● **DIRECTIONS FOR THIS TASK**: Each line of the records that includes "screenshot" should be found and copied.

● **INPUT**:
((
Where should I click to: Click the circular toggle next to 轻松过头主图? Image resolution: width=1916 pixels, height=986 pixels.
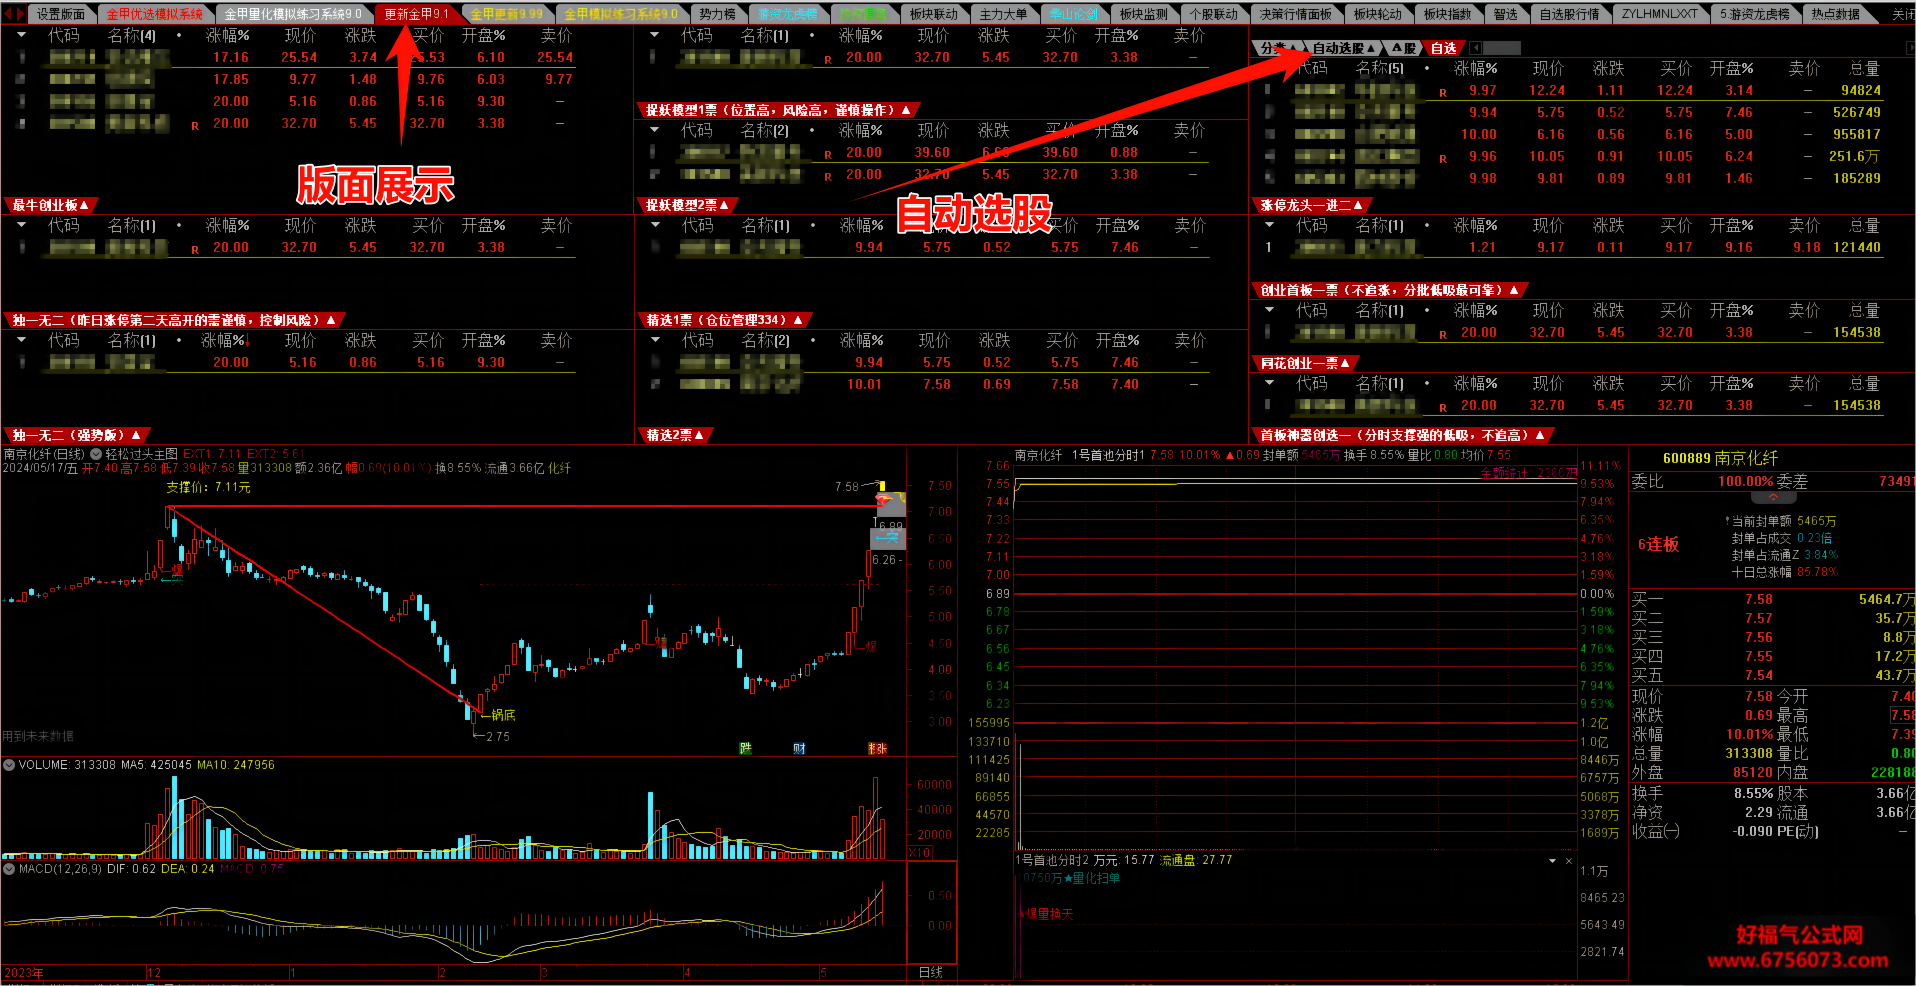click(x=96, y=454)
))
((
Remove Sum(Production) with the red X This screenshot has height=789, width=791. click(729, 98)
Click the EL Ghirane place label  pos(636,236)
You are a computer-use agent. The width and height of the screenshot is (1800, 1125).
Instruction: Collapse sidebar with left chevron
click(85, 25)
))
● **EXERCISE ANSWER**:
Remove Sum(Production) with the red X This screenshot has height=789, width=791. click(729, 98)
You are a computer-use agent. The width and height of the screenshot is (1800, 1125).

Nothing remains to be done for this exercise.